Development Status of Lexer

Notes

  • PHP directive test:
    • phptest -test ShowMePhpFeatures for a summary of the directive tests
      • see test/output/PhpFeatures.md or view in the terminal
    • phptest -test Directives -run Directive.TestName
      • add -stop_loop 50 to stop after the 50th loop
      • add -version 0.1 to run without new code. Default in tests is version 1.0
      • see test/src/Php to create new directive test
      • see test/Tester.php::runDirectiveTests()
  • Docblock Directive Test
    • phptest -test DocblockDirectives -version 0.1
  • Generate Documentation (memory limit):
    • php -d memory_limit=900M "$scrawl_dir/scrawl" where $scrawl_dir is the path to Code Scrawl's bin directory

Bad stuff

  • function abc() use ($var){} uses method_arglist instructions.

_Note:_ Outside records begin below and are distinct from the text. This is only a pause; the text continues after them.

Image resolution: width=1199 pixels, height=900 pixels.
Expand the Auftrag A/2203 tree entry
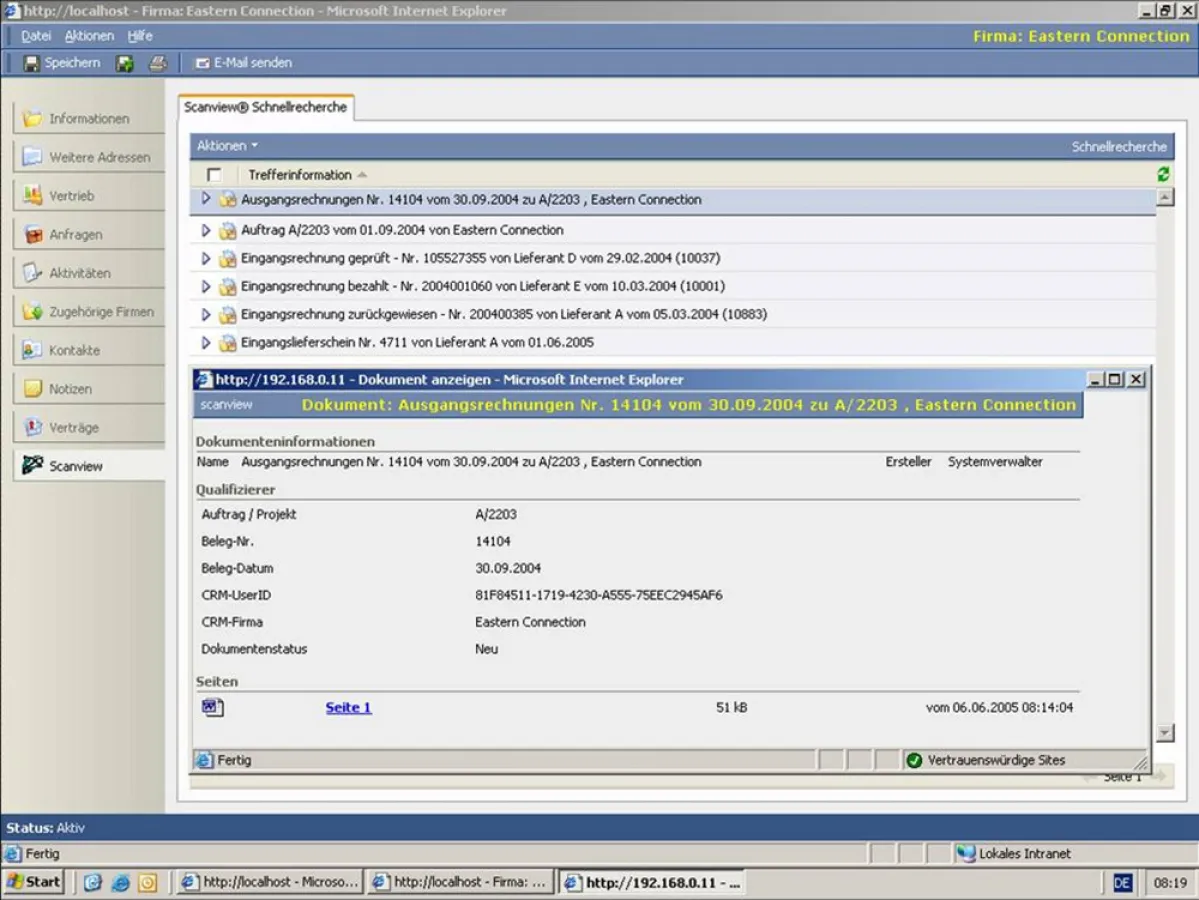click(207, 229)
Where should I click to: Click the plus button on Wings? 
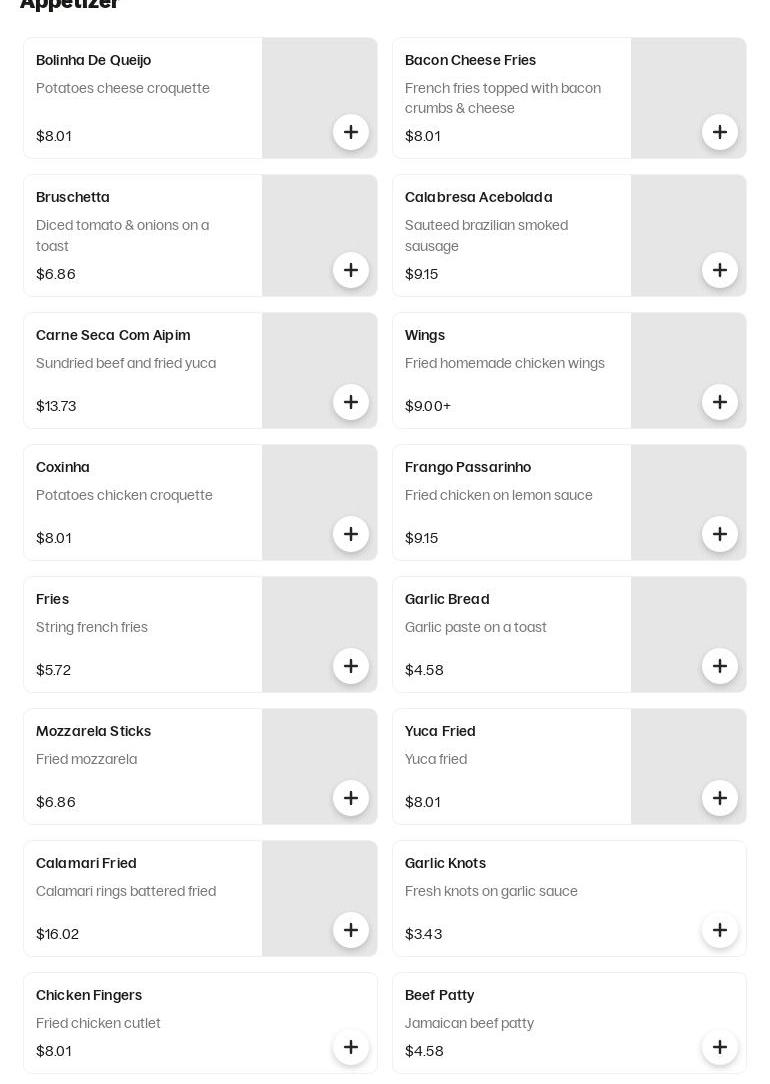coord(720,402)
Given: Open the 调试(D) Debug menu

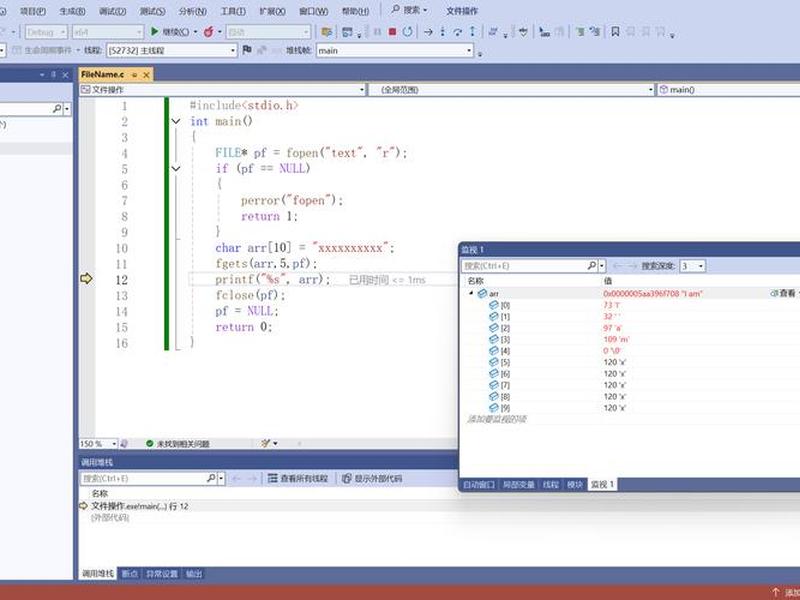Looking at the screenshot, I should click(112, 11).
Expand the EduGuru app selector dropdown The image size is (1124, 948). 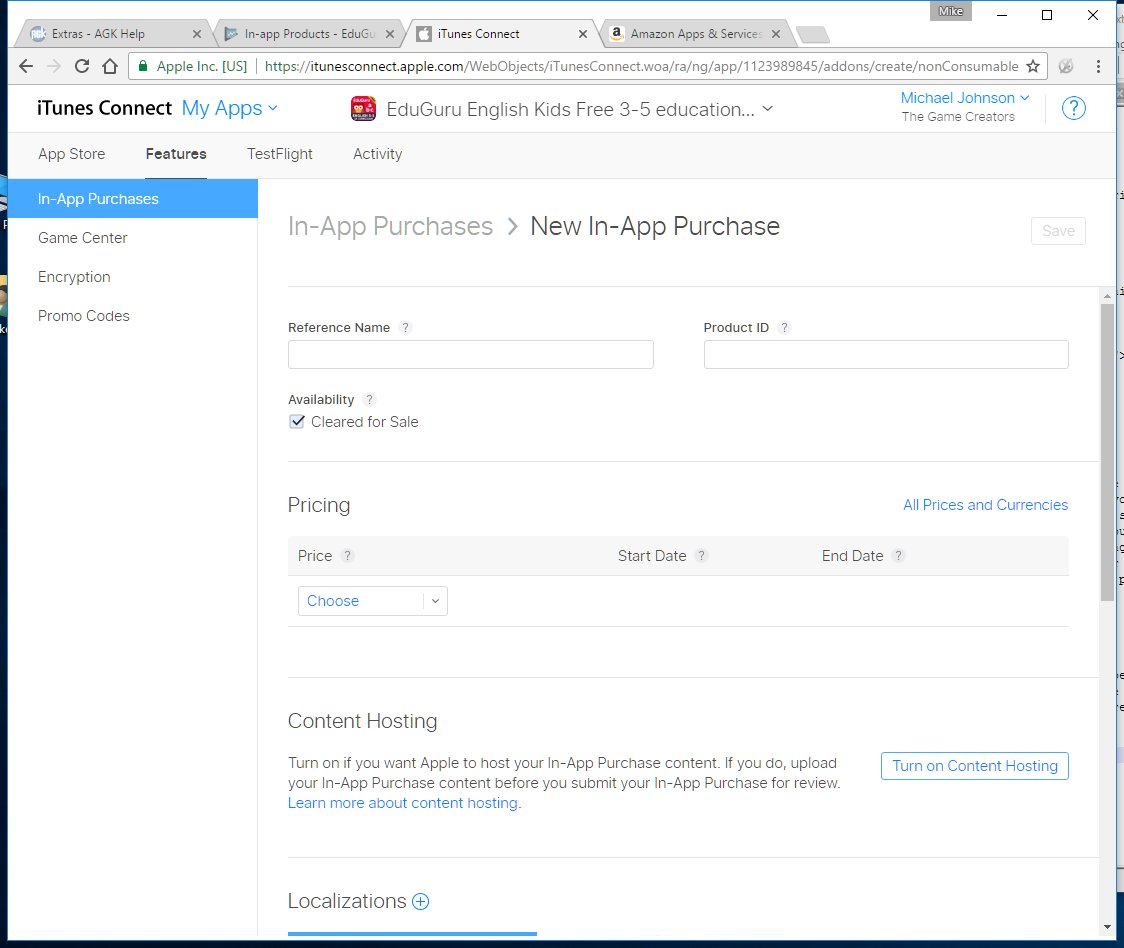767,109
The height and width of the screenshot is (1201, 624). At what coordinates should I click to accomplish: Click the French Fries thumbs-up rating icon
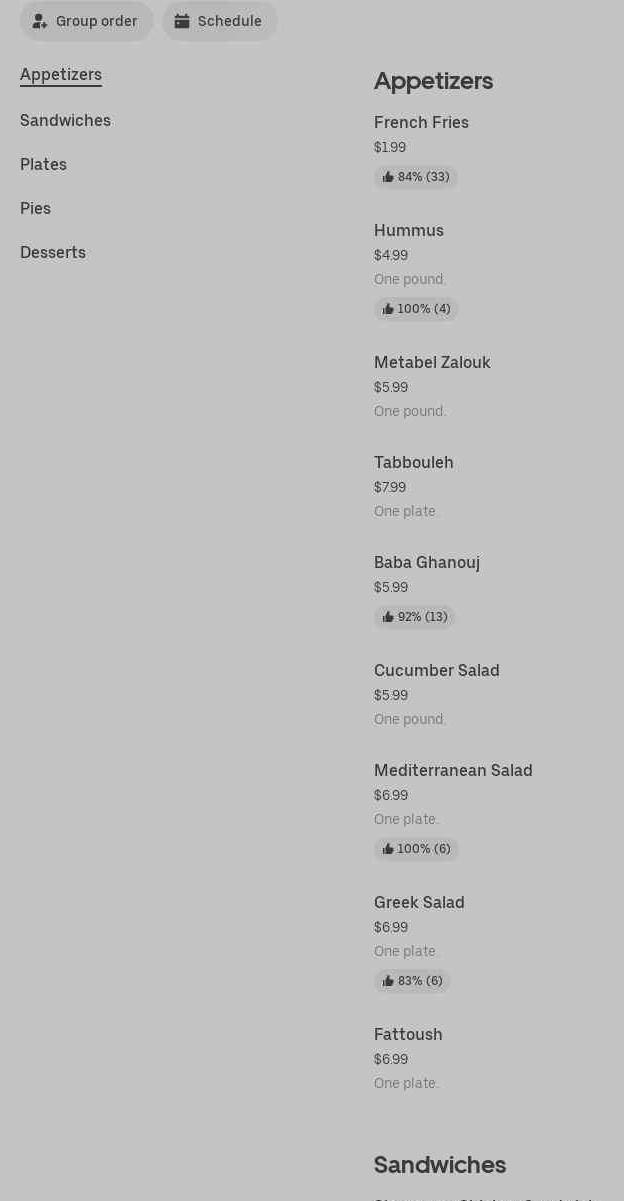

It works, it's just does not create the ideal ast structure.

Versions

  • v0.2: has simple (poor) bash lexing and old (incomplete, partially broken) php lexing
  • v0.3: I don't know (broken, probably?)
  • v0.5: I don't know (broken, probably?)
  • v0.6: abandoned intermediate version, I BELIEVE (but not 100% sure)
  • v0.7: The up and coming version
  • v0.8: get rid of old php grammar. Clean up tests. Document. Maybe some additional polish & niceties for running the lexer.

Grammar Changes

  • Feb 14, 2022, PHP: reset $xpn on op_block_end() when ast type is block_body. See Php->testScrawl2()

Nov 8, 2023

I fixed the ast being empty at the end problem - the test was set to 'expect.previous', but it must be 'expect' if I want to compare to the ast tree. Now, I seem to have one more array than I would like. the root ast has a 'docblock' entry with an array, who's 0th index is the actual docblock. It should just be one docblock, without a parent array. idk why that's happening.

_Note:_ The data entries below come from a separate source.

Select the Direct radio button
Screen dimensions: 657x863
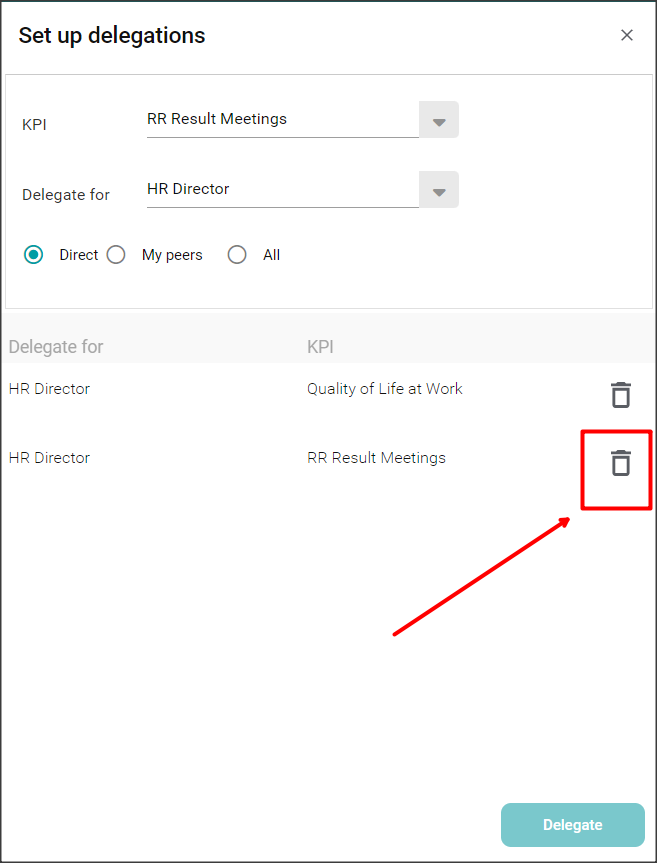34,255
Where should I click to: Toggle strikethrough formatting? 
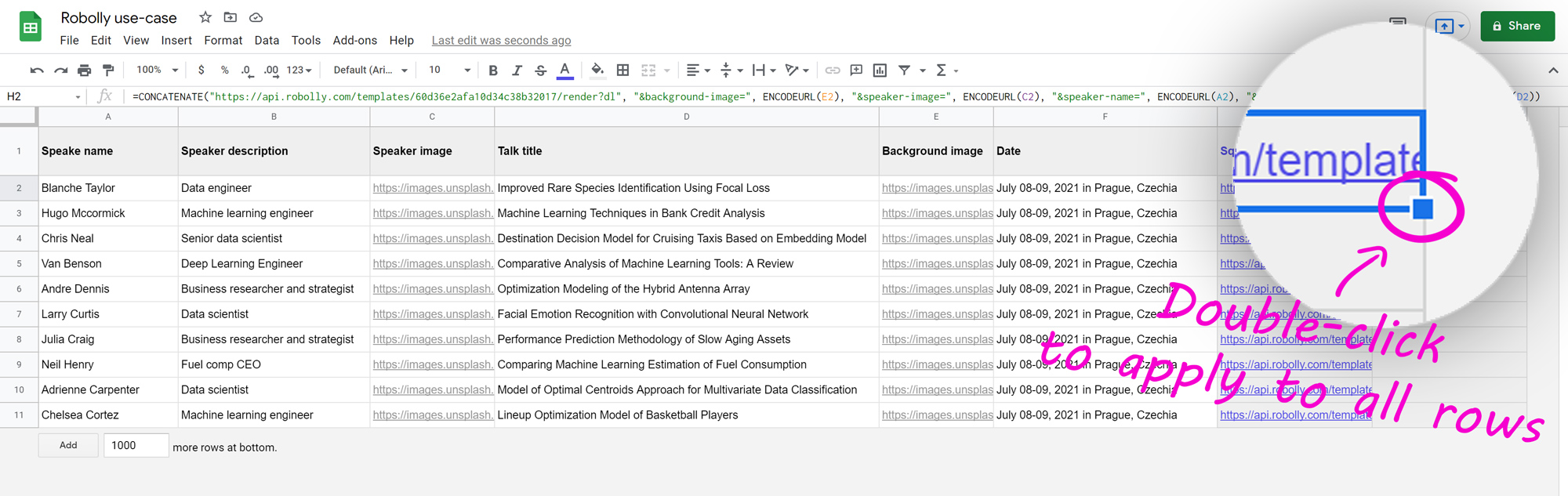540,71
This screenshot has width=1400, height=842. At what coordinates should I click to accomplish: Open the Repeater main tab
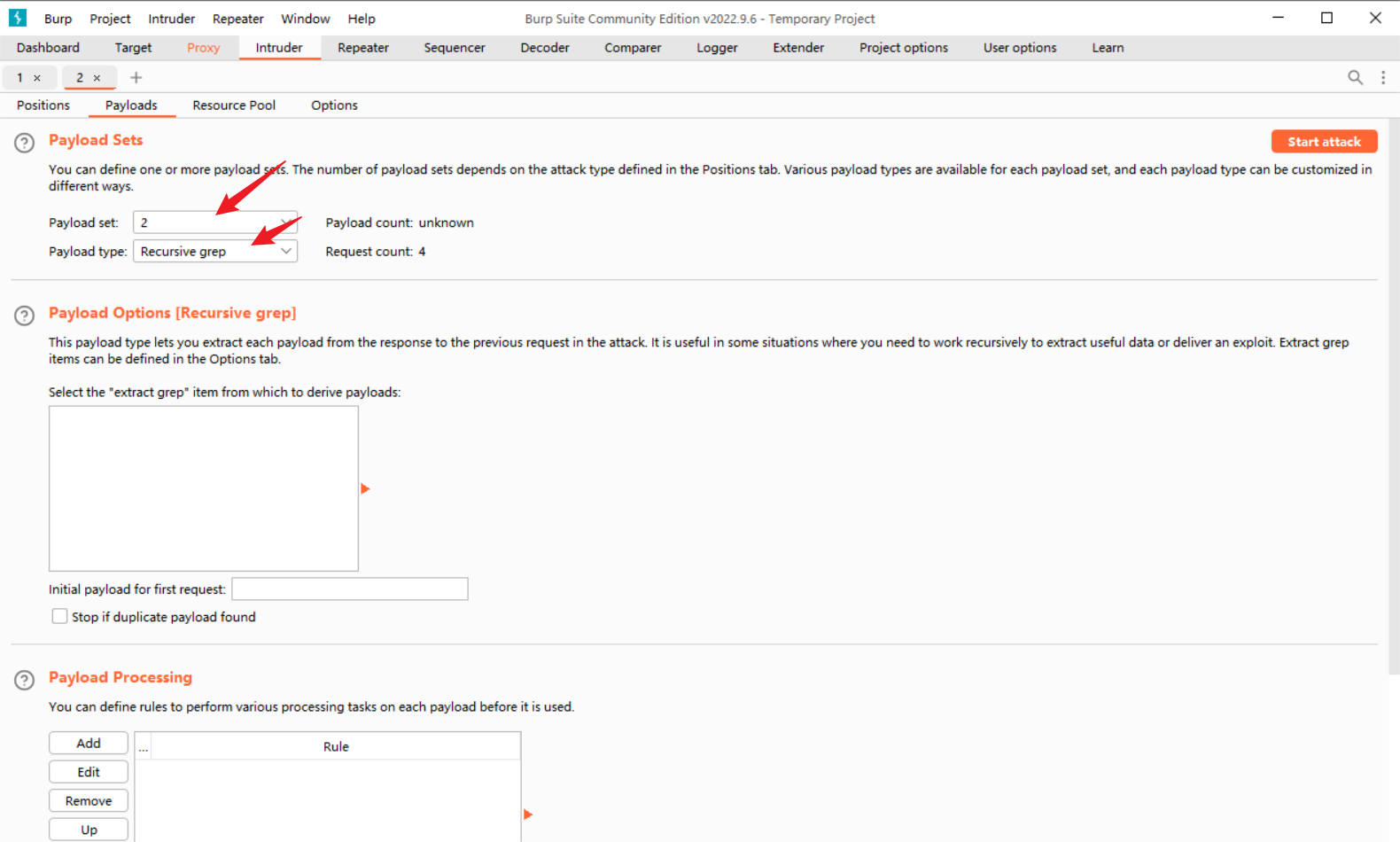tap(362, 48)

I got the Docblock.OneLine & Docblock./**OneLine working, except for the parent array problem. I haven't tested the other directive tests.

phptest -test DocblockDirectives -version 0.1 -run Docblock.OneLine -stop_loop 11

Oct 24, 2023

I worked on the new Docblock grammar a bit. I'm working on phptest -test DocblockDirectives -version 0.1 -run Docblock.OneLine -stop_loop 11 ... Its printing what I expect, but if I remove the stop_loop, it appears there is no AST, & I belive this is an issue with my AST stack. Idk. I'm confused.

I'm also not really sure what I should do with the docblock. Inside php, I'm setting a docblock to a previous key, not to an AST. But i want the docblock to finish and be able to return a full docblock, if that's the only thing being processed ... i guess ... idk ... i want it to be able to be tested on its own, but also be able to be used WITHIN other language parsers, so that each language doesn't have to make its own.

I'm making some decisions within the new docblock directives that I don't like too ... So I'll probably need to change some of that. But that's okay, it's just part of the process.

Oct 22, 2023

  • removed php handleWhitespace, replaced with instructions
  • removed php handleComment(), added buffer.trim
  • worked on making new implementation for docblock grammar that is entirely directive driven.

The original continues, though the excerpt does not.